Liste d’ attesa, la denuncia dei nostri lettori: chiamate di Asrem per trasferire visite dal pubblico al privato convenzionato

Lo avevano sostenuto i vertici Asrem dopo la trasmissione di Rete 4 “Fuori dal Coro” che aveva accusato l’ azienda sanitaria di fare poco o nulla per eliminare le liste d’ attesa: stiamo lavorando e i risultati sono positivi.
Ed ora scopriamo, grazie a privati cittadini di Campobasso che hanno contattato la nostra redazione per denunciare il fatto, che non si sta pensando soltanto di far rientrare medici in pensione e autorizzare le prestazioni aggiuntive degli assunti nel pubblico, per eliminare le liste d’ attesa.
Si sta facendo un lavoro ben più raffinato che ha l’unico scopo di spingere il paziente verso le strutture private accreditate. Sicuramente senza costi aggiuntivi da parte dell’utente ma con il principio di spostare le visite e gli esami faticosamente prenotati, da strutture pubbliche a private.
“I responsabili della nostra Sanità- ci ha dichiarato una cittadina – hanno dato disposizione di chiamare telefonicamente coloro che sono riusciti a prenotare( faticosamente) già da qualche mese visite ed ecografie, per proporre le stesse in strutture private. Mi è accaduto cinque minuti fa”.
L’ esame che doveva sostenere la paziente era una ecografia mammaria. Hanno fatto questa proposta con la scusa di anticipare un po’ la prestazione.
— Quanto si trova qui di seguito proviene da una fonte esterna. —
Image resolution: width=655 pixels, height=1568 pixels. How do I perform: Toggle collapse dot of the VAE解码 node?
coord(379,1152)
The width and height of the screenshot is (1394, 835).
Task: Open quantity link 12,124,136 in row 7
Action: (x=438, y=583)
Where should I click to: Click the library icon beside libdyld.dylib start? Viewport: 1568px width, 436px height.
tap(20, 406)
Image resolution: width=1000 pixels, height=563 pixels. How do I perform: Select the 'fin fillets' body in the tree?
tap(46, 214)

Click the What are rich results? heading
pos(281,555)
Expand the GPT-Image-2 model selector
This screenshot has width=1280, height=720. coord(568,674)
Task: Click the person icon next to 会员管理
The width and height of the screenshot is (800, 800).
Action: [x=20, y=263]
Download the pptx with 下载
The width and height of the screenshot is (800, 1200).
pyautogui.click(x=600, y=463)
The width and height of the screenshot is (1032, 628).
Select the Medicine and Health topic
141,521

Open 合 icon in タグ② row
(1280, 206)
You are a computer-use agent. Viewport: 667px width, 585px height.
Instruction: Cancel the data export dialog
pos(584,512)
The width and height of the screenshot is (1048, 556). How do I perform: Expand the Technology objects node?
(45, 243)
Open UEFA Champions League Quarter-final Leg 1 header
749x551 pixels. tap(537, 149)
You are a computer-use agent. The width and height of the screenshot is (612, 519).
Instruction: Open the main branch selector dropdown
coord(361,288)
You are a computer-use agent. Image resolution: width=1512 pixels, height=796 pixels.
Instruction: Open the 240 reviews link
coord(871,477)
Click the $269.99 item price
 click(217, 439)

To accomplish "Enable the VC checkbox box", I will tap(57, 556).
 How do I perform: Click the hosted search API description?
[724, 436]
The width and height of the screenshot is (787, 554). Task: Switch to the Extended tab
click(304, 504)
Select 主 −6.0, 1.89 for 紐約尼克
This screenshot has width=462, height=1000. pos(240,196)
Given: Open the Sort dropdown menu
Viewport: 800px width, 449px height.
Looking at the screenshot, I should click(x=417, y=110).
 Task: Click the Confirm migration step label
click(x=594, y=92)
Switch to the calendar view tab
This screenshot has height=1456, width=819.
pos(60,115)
La nostra lettrice ha rifiutato e si è tenuta ben stretta la visita nella struttura pubblica anche perché era con un medico di cui lei ha fiducia e che non cambierebbe mai, nemmeno se la visita in questione fosse anticipata di mesi.
La donna inoltre ha denunciato anche di non riuscire a prenotare, da quasi un anno, un controllo oncologico necessario.
Stessa situazione per un altro nostro lettore. Aveva prenotato una visita in una struttura pubblica per una data lontana. A lui era stata proposta una la stessa prestazione, del tutto gratuita per lui, nella struttura privata accreditata Vsk di viale Manzoni a Campobasso. Ma anche lui ha rifiutato. Ma solo perché la proposta di Asrem è arrivata troppo tardi. Infatti la sua visita la ha già fatta a Pescara due giorni fa privatamente e a pagamento. Proprio per evitare le lunghe liste di attesa che ormai caratterizzano le strutture sanitarie molisane.
Questa modalità era già stata annunciata da Asrem nell’autunno 2024 ma le telefonate negli ultimi giorni sembra stiano aumentando esponenzialmente. E tutte per la completa impossibilità, a causa della carenza dei medici nelle strutture pubbliche, di soddisfare i bisogni di salute dei cittadini molisani.
Arriveremo alla completa privatizzazione del sistema sanitario molisano. Se non nel futuro prossimo, in quello anteriore è una possibilità da non scartare. Anche perché per ottenere i 90 milioni che il Governo ha promesso alla Regione Molise, dovranno essere tagliati altri servizi. Saranno gli stessi che tentano in questo modo di trasferire ai privati? Chi uscirà sano e salvo da questo tritacarne avrà tempo di verificarlo nel futuro.